On December 10, 1898, the Delta Gamma chapter was the last women’s fraternity to be installed on the Indiana University campus prior to 1900.

These early chapters provided members an opportunity to live together in a chapter house. In the 1800s, most of the chapters rented homes. Owing a home took a considerable amount of capital which young chapters rarely had. This was in the day before colleges and universities offered students the opportunity to live in dormitories/residence halls, so living together in a home was a benefit of membership. As Greek-letter Organizations (GLOs) grew and developed an alumni/ae base, they seized the opportunity to purchase homes when it was feasible.

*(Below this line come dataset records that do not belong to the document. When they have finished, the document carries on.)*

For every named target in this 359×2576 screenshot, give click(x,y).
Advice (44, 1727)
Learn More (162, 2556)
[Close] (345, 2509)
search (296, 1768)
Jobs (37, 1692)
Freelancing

1936 newspaper article about the modernization of an IU sorority house.

1936 newspaper article about the modernization of an IU sorority house.

Today, the GLO homes at Indiana University are exceptionally impressive. I would pay good money to take a tour of any, or more ideally, all of the structures. I wonder if such a fundraiser has ever taken place.

I would be remiss if I did not mention the name of Herman B Wells (the lack of a period after his middle initial B is correct. He had no middle name, just the initial). Indiana University was his life for most of his very long life and his fingerprints can be found all over campus. Well’s belief in the American fraternity system cannot be doubted. As an undergraduate, he was an active member of Sigma Nu’s Beta Eta Chapter. While working on his Masters degree at Indiana, he was an active alumnus. From what I have read about him, he had a deep and abiding love for his fraternity;  he served as Regent of its High Council, as well as a member of the Sigma Nu Educational Foundation Board of Trustees. He helped found the Interfraternity Institute (IFI). The first IFI session for  fraternity and sorority professionals took place at Indiana University in 1970. Wells deserves a post of his own, and I hope to get to it in the near future.